Deutschlandmuseum
- Established: 17 June 2023; 3 years ago
- Location: Leipziger Platz 7, 10117 Berlin
- Coordinates: 52°30′32″N 13°22′42″E﻿ / ﻿52.50887°N 13.37844°E
- Director: Robert Rückel
- Website: www.deutschlandmuseum.de

= Deutschlandmuseum =

German museum

The Deutschlandmuseum is a museum of German history located at Leipziger Platz 7 in the Mitte district of Berlin, Germany. It opened on 17 June 2023. The permanent exhibition is open all year round.

== History ==
Construction of the new museum commenced at the end of 2021 and the museum opened its doors to the public on 17 June 2023. It was conceived by an interdisciplinary team of historians, game developers, graphic designers, educationalists, architects and designers as an interactive and immersive experience of history.

== Management & Design ==
The concept design process for the exhibition was led by the director of the Deutschlandmuseum, Robert Rückel and designer Chris Lange (Creative Studio Berlin). Robert Rückel is responsible for the permanent exhibitions in the neighbouring German Spy Museum (2018) and previously led the team at the DDR Museum (2006).

Chris Lange has co-designed a range of visitor attractions in Europa Park (Golden Ticket Award for Pirates in Batavia 2020), Shrek's Adventure in London, the Legoland Discovery Center and the Rulantica water park (Thea Award 2020, Leading Edge Award 2020). Lange has been a key actor in the experience industry for more than 20 years and is considered an innovation driver.

Jonas Kartenbeck and Constantin Bänfer provided support for the graphic and media design. They were responsible for the design of the German Spy Museum and the DDR Museum.

== The Exhibition ==

=== Overview ===
The Deutschlandmuseum deploys a range of innovative media technology to curate an interactive exhibition. The 1400 m^{2} permanent exhibition presents defining moments from twelve epochs of German history.

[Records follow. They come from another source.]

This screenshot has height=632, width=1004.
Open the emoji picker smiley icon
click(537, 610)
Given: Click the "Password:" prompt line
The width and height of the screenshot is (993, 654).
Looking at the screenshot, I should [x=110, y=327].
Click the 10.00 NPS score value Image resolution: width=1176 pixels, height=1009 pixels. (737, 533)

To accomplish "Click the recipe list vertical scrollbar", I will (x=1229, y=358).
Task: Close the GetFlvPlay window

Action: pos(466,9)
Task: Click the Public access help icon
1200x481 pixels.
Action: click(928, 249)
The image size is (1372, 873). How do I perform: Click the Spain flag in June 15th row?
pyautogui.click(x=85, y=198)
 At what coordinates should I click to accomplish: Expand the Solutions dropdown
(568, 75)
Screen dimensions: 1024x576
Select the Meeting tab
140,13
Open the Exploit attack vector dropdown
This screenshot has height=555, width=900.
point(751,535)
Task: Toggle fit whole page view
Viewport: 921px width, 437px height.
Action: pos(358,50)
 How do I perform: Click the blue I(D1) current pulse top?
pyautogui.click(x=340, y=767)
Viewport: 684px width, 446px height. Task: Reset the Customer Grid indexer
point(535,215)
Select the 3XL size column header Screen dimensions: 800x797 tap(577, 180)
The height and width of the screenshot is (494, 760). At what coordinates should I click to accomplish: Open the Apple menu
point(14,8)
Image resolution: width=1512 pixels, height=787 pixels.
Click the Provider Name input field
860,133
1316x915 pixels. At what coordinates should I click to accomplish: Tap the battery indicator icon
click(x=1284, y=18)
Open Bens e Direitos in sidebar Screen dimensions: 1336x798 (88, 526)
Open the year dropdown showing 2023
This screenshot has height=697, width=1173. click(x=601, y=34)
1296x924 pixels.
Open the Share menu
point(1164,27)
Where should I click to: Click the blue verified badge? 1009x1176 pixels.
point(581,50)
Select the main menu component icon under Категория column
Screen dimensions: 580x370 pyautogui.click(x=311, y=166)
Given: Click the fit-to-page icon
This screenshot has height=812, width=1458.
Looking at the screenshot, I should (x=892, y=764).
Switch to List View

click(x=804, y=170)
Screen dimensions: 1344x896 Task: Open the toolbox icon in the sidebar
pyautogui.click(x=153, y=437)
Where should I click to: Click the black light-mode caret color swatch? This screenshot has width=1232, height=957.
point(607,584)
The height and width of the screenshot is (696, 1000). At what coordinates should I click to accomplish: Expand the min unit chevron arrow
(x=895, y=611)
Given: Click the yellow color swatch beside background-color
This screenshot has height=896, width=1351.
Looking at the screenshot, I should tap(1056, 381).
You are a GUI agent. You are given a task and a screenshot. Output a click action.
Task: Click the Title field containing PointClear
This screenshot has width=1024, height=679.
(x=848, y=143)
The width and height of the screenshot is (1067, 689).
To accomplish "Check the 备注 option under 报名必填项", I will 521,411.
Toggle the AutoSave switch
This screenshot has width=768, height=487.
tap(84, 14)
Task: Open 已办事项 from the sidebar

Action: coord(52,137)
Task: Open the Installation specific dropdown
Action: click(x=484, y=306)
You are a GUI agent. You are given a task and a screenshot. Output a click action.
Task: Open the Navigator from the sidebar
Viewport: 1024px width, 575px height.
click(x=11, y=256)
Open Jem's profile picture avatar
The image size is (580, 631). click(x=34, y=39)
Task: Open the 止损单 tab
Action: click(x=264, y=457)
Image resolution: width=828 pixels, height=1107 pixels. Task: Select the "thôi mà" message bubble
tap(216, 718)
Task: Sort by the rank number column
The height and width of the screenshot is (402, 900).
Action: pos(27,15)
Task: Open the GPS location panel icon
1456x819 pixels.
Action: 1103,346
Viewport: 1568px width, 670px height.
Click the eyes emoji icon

Beginning in the forest of Germania in 9 AD, the visitor is introduced to the Battle of the Teutoburg Forest. Other historical periods to feature include the Holy Roman Empire of the German Nation in the Middle Ages, Martin Luther and the Reformation, the Thirty Years’ War, the German thinkers of the Enlightenment, the path to German national unification in the 19th century, the two world wars, the division of Germany into East and West during the Cold War and the development of Germany after Reunification.

=== Special Features / 4D Museum ===
The permanent exhibition of the Deutschlandmuseum provides an overview of 2000 years of German history. Deploying a mix of interactive media and original exhibits, it provides its visitors with a 4D immersive experience. The exhibition features detailed recreations of historical settings, including medieval battlements, a printer’s workshop and a World War I trench. The museum creates a multi-sensory experience by incorporating odours, soundscapes and other stimuli. This involves various elements such as floorboards in a medieval castle that creak when walked upon, the reproduction of a forest, the smell of gas in a reproduction World War I trench, a brightly-lit shopping arcade from the “roaring twenties” and an S-Bahn carriage. The use of such elements brings the character of an adventure park to a museum setting. The museum seeks to address a target audience of families with children. Whilst placing interactivity and fun in the foreground, its stated aim is to engage with central aspects of German history in an academically rigorous manner.